# Try it
Type out every line of the data again, exactly.

::::::::::

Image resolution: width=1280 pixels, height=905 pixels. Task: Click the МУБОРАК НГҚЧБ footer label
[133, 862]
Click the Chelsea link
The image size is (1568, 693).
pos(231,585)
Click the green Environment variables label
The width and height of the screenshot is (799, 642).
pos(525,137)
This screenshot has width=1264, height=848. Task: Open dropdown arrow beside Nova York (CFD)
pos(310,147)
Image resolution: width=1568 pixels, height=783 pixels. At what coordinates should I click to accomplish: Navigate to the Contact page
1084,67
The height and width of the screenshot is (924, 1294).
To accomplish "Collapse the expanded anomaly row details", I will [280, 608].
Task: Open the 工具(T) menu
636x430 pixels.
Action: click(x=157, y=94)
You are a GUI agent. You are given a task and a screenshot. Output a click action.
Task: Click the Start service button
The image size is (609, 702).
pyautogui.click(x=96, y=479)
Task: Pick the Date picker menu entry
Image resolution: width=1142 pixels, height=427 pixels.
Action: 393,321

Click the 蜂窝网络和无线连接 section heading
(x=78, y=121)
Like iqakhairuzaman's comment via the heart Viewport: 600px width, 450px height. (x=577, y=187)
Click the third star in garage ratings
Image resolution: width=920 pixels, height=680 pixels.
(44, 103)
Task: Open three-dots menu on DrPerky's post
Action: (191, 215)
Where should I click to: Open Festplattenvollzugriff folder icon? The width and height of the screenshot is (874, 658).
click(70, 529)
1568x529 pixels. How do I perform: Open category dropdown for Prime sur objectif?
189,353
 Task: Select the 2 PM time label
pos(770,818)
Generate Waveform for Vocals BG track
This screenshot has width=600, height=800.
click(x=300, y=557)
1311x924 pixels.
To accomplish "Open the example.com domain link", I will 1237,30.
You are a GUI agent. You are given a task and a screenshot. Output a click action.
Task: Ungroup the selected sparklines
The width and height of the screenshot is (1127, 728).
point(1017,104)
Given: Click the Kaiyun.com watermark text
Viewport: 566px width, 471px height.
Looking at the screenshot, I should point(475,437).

::::::::::

# Written response
Image resolution: width=1280 pixels, height=905 pixels. Task: Click the МУБОРАК НГҚЧБ footer label
[133, 862]
Click the Chelsea link
The image size is (1568, 693).
pos(231,585)
Click the green Environment variables label
The width and height of the screenshot is (799, 642).
pos(525,137)
This screenshot has width=1264, height=848. Task: Open dropdown arrow beside Nova York (CFD)
pos(310,147)
Image resolution: width=1568 pixels, height=783 pixels. At what coordinates should I click to accomplish: Navigate to the Contact page
1084,67
The height and width of the screenshot is (924, 1294).
To accomplish "Collapse the expanded anomaly row details", I will [280, 608].
Task: Open the 工具(T) menu
636x430 pixels.
Action: click(x=157, y=94)
You are a GUI agent. You are given a task and a screenshot. Output a click action.
Task: Click the Start service button
The image size is (609, 702).
pyautogui.click(x=96, y=479)
Task: Pick the Date picker menu entry
Image resolution: width=1142 pixels, height=427 pixels.
Action: 393,321

Click the 蜂窝网络和无线连接 section heading
(x=78, y=121)
Like iqakhairuzaman's comment via the heart Viewport: 600px width, 450px height. (x=577, y=187)
Click the third star in garage ratings
Image resolution: width=920 pixels, height=680 pixels.
(44, 103)
Task: Open three-dots menu on DrPerky's post
Action: (191, 215)
Where should I click to: Open Festplattenvollzugriff folder icon? The width and height of the screenshot is (874, 658).
click(70, 529)
1568x529 pixels. How do I perform: Open category dropdown for Prime sur objectif?
189,353
 Task: Select the 2 PM time label
pos(770,818)
Generate Waveform for Vocals BG track
This screenshot has width=600, height=800.
click(x=300, y=557)
1311x924 pixels.
To accomplish "Open the example.com domain link", I will 1237,30.
You are a GUI agent. You are given a task and a screenshot. Output a click action.
Task: Ungroup the selected sparklines
The width and height of the screenshot is (1127, 728).
point(1017,104)
Given: Click the Kaiyun.com watermark text
Viewport: 566px width, 471px height.
Looking at the screenshot, I should point(475,437).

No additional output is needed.